Klingt doch toll: Ohne neue Leitungen zu verbuddeln, lassen sich Haushalte über bestehende Kupferdrähte mit 50 bis 100 Megabit pro Sekunde versorgen, künftig gar mit bis zu 500 Megabit. Der Schönheitsfehler bei diesem „Vectoring“: Um die gegenseitige Störung benachbarter Drähte zu kompensieren, muss eine Software alle Signale aller Leitungen kennen. Ein Anbieter muss also die Hoheit über den gesamten Datenverkehr vom Verteilerkasten bis zur Wohnung haben.

Und dieser Anbieter heißt in den meisten Fällen Deutsche Telekom. Die Bundesnetzagentur hat ihr das Vectoring genehmigt.
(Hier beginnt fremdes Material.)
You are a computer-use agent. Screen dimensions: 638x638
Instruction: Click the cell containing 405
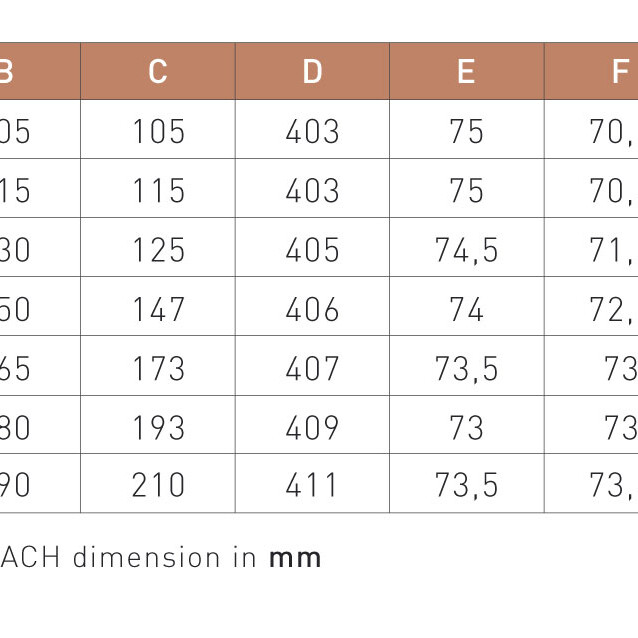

Die Konkurrenten haben sich bei der EU-Kommission darüber beschwert. Brüssel will das Ansinnen nun genau prüfen. So lange liegt der Breitbandausbau auf Eis.

Die Bundesregierung steht damit vor den Scherben ihrer Netzpolitik. Zu lange hatte sie vergeblich gehofft, der Markt werde auf wundersame Weise schnellen Netzzugang auch in das abgelegenste Dorf bringen – ohne aber selbst die nötigen Anreize zu setzen oder zu investieren. Da kam die Telekom-Technik gerade recht, um doch noch preiswert und ohne eigene Anstrengungen das Versprechen auf eine flächendeckende Breitbandversorgung zu erfüllen.

Doch diese Entscheidung ist kurzsichtig. Um auch in Zukunft für steigendes Datenvolumen gerüstet zu sein, müssen die Glasfaserleitungen nicht nur – wie beim Vectoring – bis zum Verteilerkasten geführt werden, sondern direkt in die Wohnung („Fibre to the Home“, FTTH). Sonst ist absehbar, dass Deutschland in ein paar Jahren wieder den Anschluss verliert.